> **WHAT IS BEING ASKED**
Output the entries verbatim from the line containing "What do you see at coordinates (1647, 1364)" through the last of the entries, with both ends included.

> **EXTRACTED DATA**
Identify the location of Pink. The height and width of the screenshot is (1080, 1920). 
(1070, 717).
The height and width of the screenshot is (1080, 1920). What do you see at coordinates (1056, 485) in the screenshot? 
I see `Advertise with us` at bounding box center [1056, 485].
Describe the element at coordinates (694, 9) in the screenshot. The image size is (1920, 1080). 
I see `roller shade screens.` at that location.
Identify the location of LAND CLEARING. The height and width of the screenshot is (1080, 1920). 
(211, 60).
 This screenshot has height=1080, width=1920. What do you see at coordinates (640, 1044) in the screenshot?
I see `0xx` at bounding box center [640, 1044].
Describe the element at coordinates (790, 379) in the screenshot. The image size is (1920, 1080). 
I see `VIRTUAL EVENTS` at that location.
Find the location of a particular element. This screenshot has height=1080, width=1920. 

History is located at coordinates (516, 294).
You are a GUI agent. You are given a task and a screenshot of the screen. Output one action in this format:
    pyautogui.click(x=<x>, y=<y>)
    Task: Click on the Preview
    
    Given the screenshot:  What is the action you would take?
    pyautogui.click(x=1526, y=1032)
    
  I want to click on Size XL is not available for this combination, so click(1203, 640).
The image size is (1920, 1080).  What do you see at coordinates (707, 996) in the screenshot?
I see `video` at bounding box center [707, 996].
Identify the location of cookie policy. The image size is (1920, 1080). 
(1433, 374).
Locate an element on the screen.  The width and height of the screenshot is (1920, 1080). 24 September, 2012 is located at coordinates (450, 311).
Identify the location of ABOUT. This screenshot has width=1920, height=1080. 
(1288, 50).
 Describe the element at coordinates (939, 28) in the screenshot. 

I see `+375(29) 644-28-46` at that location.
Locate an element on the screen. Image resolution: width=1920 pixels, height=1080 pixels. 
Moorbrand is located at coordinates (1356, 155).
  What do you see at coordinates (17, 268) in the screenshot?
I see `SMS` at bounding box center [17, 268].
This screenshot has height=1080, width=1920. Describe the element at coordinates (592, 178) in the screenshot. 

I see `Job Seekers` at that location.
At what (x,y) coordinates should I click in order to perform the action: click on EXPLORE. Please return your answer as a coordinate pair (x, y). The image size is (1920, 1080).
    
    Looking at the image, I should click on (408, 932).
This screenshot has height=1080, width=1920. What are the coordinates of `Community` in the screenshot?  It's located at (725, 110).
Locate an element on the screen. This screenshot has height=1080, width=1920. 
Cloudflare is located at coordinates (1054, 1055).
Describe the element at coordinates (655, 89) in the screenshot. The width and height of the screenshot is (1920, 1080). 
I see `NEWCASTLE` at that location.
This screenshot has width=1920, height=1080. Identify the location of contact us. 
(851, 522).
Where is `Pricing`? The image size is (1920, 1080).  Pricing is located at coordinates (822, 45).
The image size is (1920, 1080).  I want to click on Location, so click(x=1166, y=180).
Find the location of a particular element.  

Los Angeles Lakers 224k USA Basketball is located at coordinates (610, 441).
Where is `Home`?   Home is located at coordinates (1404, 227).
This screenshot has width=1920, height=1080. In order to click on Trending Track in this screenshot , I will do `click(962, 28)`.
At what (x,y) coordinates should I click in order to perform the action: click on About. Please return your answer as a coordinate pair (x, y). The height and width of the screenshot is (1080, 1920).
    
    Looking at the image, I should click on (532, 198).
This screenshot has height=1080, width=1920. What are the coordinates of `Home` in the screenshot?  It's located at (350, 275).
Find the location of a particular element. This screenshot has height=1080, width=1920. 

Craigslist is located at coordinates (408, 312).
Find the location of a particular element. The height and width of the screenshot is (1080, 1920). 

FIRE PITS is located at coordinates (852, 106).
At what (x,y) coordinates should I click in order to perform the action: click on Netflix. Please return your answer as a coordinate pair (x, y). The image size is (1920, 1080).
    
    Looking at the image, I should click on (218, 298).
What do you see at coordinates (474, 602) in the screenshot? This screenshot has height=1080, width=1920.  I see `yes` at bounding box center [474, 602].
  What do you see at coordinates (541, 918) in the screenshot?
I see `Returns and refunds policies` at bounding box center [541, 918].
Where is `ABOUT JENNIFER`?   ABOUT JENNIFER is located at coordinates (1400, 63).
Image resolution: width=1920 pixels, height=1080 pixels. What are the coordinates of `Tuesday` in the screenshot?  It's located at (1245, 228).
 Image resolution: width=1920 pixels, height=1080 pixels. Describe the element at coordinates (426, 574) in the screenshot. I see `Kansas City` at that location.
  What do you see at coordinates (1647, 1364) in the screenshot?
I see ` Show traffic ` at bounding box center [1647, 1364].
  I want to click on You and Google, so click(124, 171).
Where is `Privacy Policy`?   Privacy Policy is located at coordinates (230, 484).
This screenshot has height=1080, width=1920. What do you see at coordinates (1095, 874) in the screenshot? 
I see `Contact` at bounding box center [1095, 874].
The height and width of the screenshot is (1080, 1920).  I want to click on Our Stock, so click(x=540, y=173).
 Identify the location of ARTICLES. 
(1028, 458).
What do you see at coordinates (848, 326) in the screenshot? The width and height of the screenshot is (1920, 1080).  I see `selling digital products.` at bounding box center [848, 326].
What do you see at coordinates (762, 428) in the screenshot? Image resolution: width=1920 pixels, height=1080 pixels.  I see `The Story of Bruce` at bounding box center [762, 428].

> **TASK RESULT**
  What do you see at coordinates (1647, 1364) in the screenshot?
I see ` Show traffic ` at bounding box center [1647, 1364].
  I want to click on You and Google, so click(124, 171).
Where is `Privacy Policy`?   Privacy Policy is located at coordinates (230, 484).
This screenshot has height=1080, width=1920. What do you see at coordinates (1095, 874) in the screenshot? 
I see `Contact` at bounding box center [1095, 874].
The height and width of the screenshot is (1080, 1920).  I want to click on Our Stock, so click(x=540, y=173).
 Identify the location of ARTICLES. 
(1028, 458).
What do you see at coordinates (848, 326) in the screenshot? The width and height of the screenshot is (1920, 1080).  I see `selling digital products.` at bounding box center [848, 326].
What do you see at coordinates (762, 428) in the screenshot? Image resolution: width=1920 pixels, height=1080 pixels.  I see `The Story of Bruce` at bounding box center [762, 428].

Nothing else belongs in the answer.